**正文**
========================================

Given a binary tree and a sum, find all root-to-leaf paths where each path's sum equals the given sum.
For example:
Given the below binary tree and sum = 22,
5
/ \
4 8
/ / \
11 13 4
/ \ / \
7 2 5 1
return
[
[5,4,11,2],
[5,8,4,5]
]
求路径的和与某一特定的值时候对等即可,简单的dfs,代码如下:
class Solution {
public:
vector<vector<int>> pathSum(TreeNode* root, int sum) {
vector<int> res;
dfs(root, res, sum);
return ret;
}
void dfs(TreeNode * root, vector<int> res, int left)
{
if(!root) return;
if(!root->left && !root->right && left == root->val){
res.push_back(root->val);
ret.push_back(res);
}
if(left <= root->val)
return;
else{
res.push_back(root->val);
if(root->left)
dfs(root->left, res, left -= root->val);
if(root->right)
dfs(root->right, res, left -= root->val);
}
}
private:
vector<vector<int>> ret;
};
java版本代码如下,方法相同,就是java的引用处理起来稍微麻烦点,递归尾部应该pop一下。

========================================

**数据记录**
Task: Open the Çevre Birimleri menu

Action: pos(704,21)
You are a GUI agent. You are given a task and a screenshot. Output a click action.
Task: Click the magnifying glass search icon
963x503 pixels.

========================================

**任务说明**
- A) 请摘录二叉树路径和这段文本中从"dfs(root->left, res, left"起，一直到"点,递归尾部应该pop一下。"为止的全部内容，一字不改。
- B) 根据二叉树路径和这段文本回答下列问题，每题一行：
(i) 示例中给定的 sum 是多少？
(ii) 作者说这道题用的是什么方法？
(iii) 作者认为 java 版本在递归尾部应该做什么？
- C) 请接着二叉树路径和这段文本的最后一句往下续写。

**参考答案**
- A)
dfs(root->left, res, left -= root->val);
if(root->right)
dfs(root->right, res, left -= root->val);
}
}
private:
vector<vector<int>> ret;
};
java版本代码如下,方法相同,就是java的引用处理起来稍微麻烦点,递归尾部应该pop一下。

- B)
(i) 22
(ii) 简单的 dfs
(iii) 应该 pop 一下

- C)
public class Solution {
public List<List<Integer>> pathSum(TreeNode root, int sum) {
List<List<Integer>> ret = new ArrayList<List<Integer>>();
Stack<Integer> tmp = new Stack<Integer>();
dfs(ret, tmp, root, sum);
return ret;
}
public void dfs(List<List<Integer>> ret, Stack<Integer> tmp, TreeNode root, int remain){
if(root == null) return;
tmp.push(root.val);
if(root.left == null && root.right == null)
if(remain == root.val)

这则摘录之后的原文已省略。